On 1 November, a power-sharing plan came into effect that allows for a Hutu and Tutsi president to alternate at the helm of the country. The first term will be for 18 months. The two main Hutu rebel groups have rejected the Facilitator’s plan and have vowed to continue fighting the Tutsi-dominated army. The new Government, led by President Pierre Buyoya, was due to meet for the first time on 8 November to begin deciding on practical measures to bring peace. Those moves were expected to include the creation of a transitional assembly and a proposal for a multi-ethnic army. Mr. Mandela announced that his task had been completed and that he was passing on his responsibilities to others.
On 8 November, the Council called on all Burundians to support the Transitional Government and to work together to ensure the broad-based and inclusive Government success in fulfilling its functions. At the same time, the Council condemned the recent attacks by the Force for the Defence of Democracy (FDD) and the National Liberation Front (FNL) on civilians. It expressed grave concern that the frequency of such acts had increased and reiterated that the installation of a broad-based government in accordance with an internationally accepted peace process made armed rebellion an unacceptable means of political expression. It called again for an immediate suspension of hostilities in Burundi and for armed groups to enter into negotiations to reach a definitive ceasefire.

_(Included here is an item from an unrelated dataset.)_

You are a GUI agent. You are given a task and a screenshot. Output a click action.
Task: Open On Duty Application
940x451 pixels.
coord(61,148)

At an earlier meeting, the Council had strongly supported the establishment of an interim multinational security presence in Burundi to protect returning political leaders and train an all-Burundian protection force. The Council urged the international community, with the installation of the Transitional Government, to provide additional assistance, including by honouring fully the pledges made by donors during the Paris Conference of December 2000.
In 1993, according to the Department of Political Affairs (www.un.org.), a coup attempt resulted in the death of the first democratically elected President, a Hutu, and six ministers. Fighting between the largely Tutsi army and Hutu rebels followed, causing massive internal displacements of people and threatening to further destabilize the region. An estimated 200,000 people died in Burundi’s civil war.

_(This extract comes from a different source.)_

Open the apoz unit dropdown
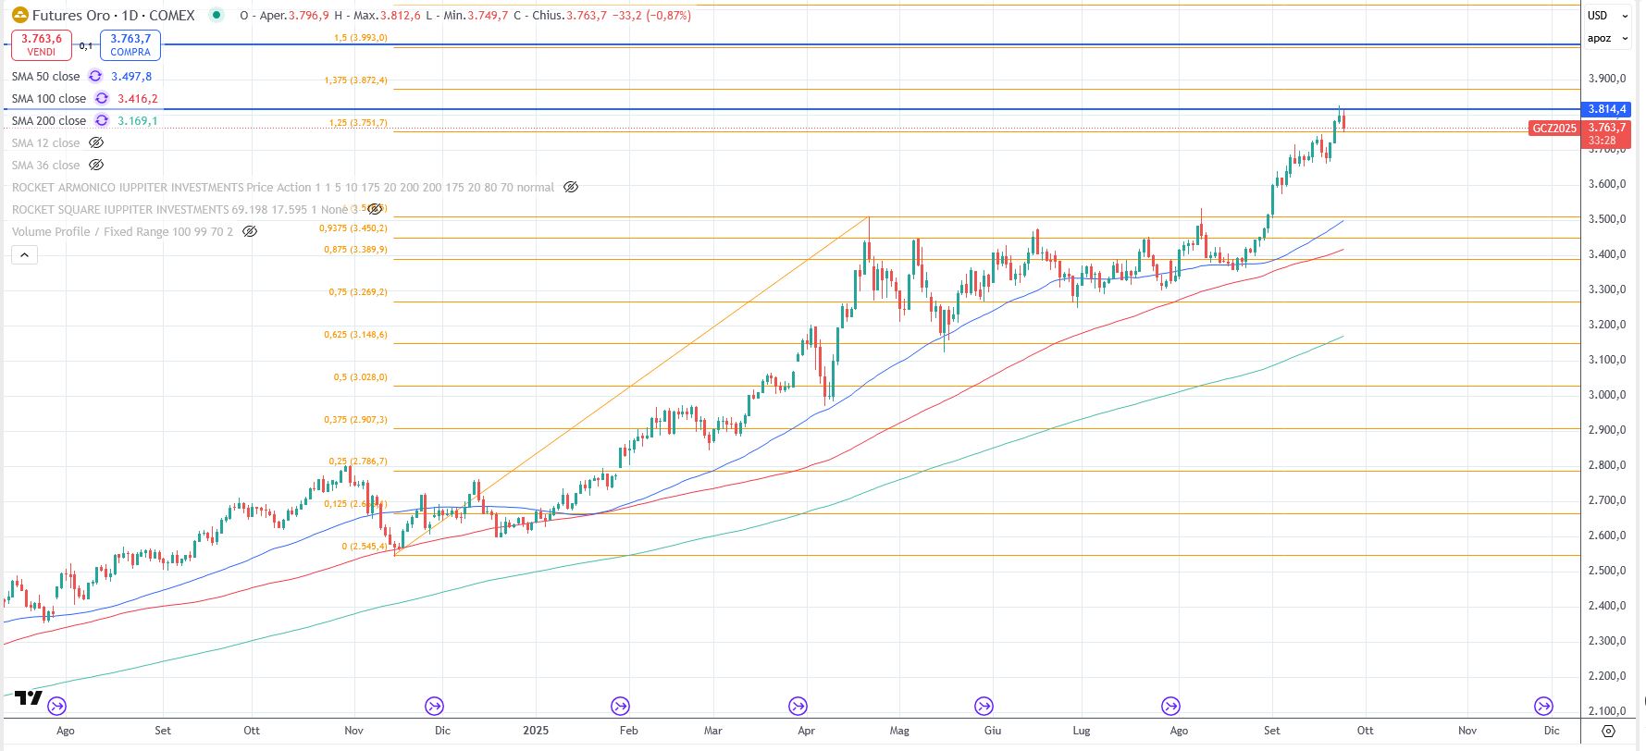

Although the United Nations was actively involved in a good offices mission in Burundi, the peace process made little progress and the security and humanitarian situation deteriorated. Violence escalated, claiming among its victims United Nations humanitarian relief workers. Despite initiatives by the international community and the Secretary-General, the situation in Burundi
remained tense. The United Nations welcomed the 1999 appointment of Mr. Mandela as Facilitator and supported his efforts in the peace process.
The humanitarian suffering which has plagued Burundi since late 1993 has continued. Hundreds of thousands have died as a direct result of the conflict between the Government and opposition forces. The number of Burundian refugees has reached 500,000, and is growing. More than 800,000 people –- 12 per cent of the country’s population -– are internally displaced, many of them as a result of adeliberate Government policy relocating civilians in circumstances where it cannot be justified under international civilian law.